On November 26, while discussing long-term defence planning, he suddenly expostulated: ‘you [Liu] are first deputy chairman, but something unexpected could happen at any time. Otherwise, once I die, you may not succeed. So let's change over now. You be Chairman. You be the First Emperor.’65 Liu cautiously declined, unfazed by Mao's grumbling that he no longer had the strength for the job and no one listened to him any more. Two weeks later, the Chairman spoke blackly of a capitalist class emerging within the Party and ‘drinking the blood of the workers’. On that occasion, the phrase, ‘leaders taking the capitalist road’, was used for the first time.66 Then, on December 20, he again spoke of Liu, rather than himself, being in charge. This time he argued that the Socialist Education Movement would have to be refocused – no longer aimed at corrupt cadres and peculating peasants, but at extirpating from the Party hierarchy, through the cleansing fire of mass struggle, all trace of revisionist thought. The ‘wolves’, the ‘power-holders’, would have to be dealt with first, Mao warned menacingly; the ‘foxes’ – the petty offenders – could be handled later.67
Unusually, Liu held his ground. He agreed with Mao that some provincial Party committees had become ‘rotten’, and that the ‘backstage Party bosses’ of corrupt officials should be targeted as a priority. But he made clear that he felt this should be done within the context of a movement whose principal focus remained the elimination of corrupt practices, rather than an ideological onslaught against ‘revisionism’.
Mao showed his displeasure at a banquet in the Great Hall of the People to celebrate his seventy-first birthday, on December 26, when, without naming names, he charged that Liu's views were non-Marxist, and that Deng was running the Party Secretariat as an
‘independent kingdom’. The following month, in a still more extraordinary outburst – reminiscent of his threat, five years earlier, to go to the hills and found a new Red Army if his colleagues sided with Peng Dehuai – he held up a copy of the Party constitution, and after stating icily that he had as much right to express an opinion as any other Party member, accused Deng of trying to stop him attending leadership meetings and Liu of endeavouring to prevent him from speaking. No less ominously, he recalled the dispute he had had with Liu and the rest of the Standing Committee in 1962 over ‘responsibility systems’. That had been ‘a kind of class struggle’, Mao declared. Now, a new struggle was looming, whose main task would be ‘to rectify the power holders within the Party taking the capitalist road’.

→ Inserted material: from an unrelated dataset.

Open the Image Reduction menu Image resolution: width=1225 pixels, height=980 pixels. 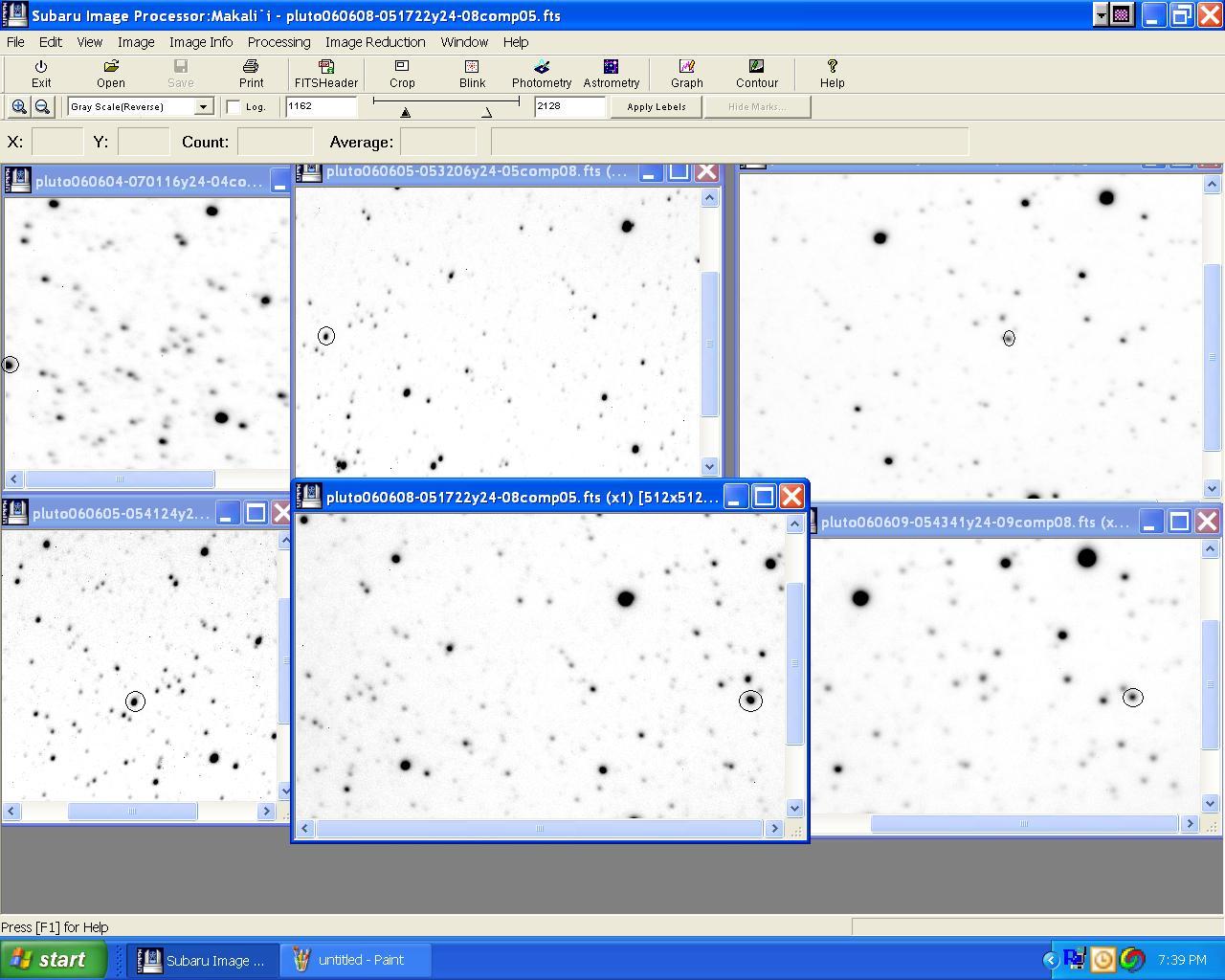pyautogui.click(x=374, y=42)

That incendiary phrase was included in new guidelines for the movement issued in January. There was one slight change of wording: instead of ‘power-holders’, the term, ‘persons in authority’, was used. In the original draft it was explicitly specified that such renegade communists might be found even in the Central Committee. But Zhou Enlai, who evidently had a shrewd idea of how the Chairman's mind was working, managed to get that modified to ‘Central Committee departments’.68
Liu Shaoqi himself, and most of the rest of the leadership, put down his remarks as the rumblings of a cantankerous old man, an ageing megalith, still capable of striking sparks, but increasingly imprisoned by the revolutionary dreams of his past. The crisis seemed to blow over. But Liu's fate had been sealed.69 All that remained was for Mao to find an appropriate means to dispose of him.
I In October 1960, when the extent of the famine became clear, Mao announced that he would adopt a vegetarian diet and this was widely publicised. It later emerged, however, that he continued to eat fish and seafood, as well as meat substitutes made from soybeans.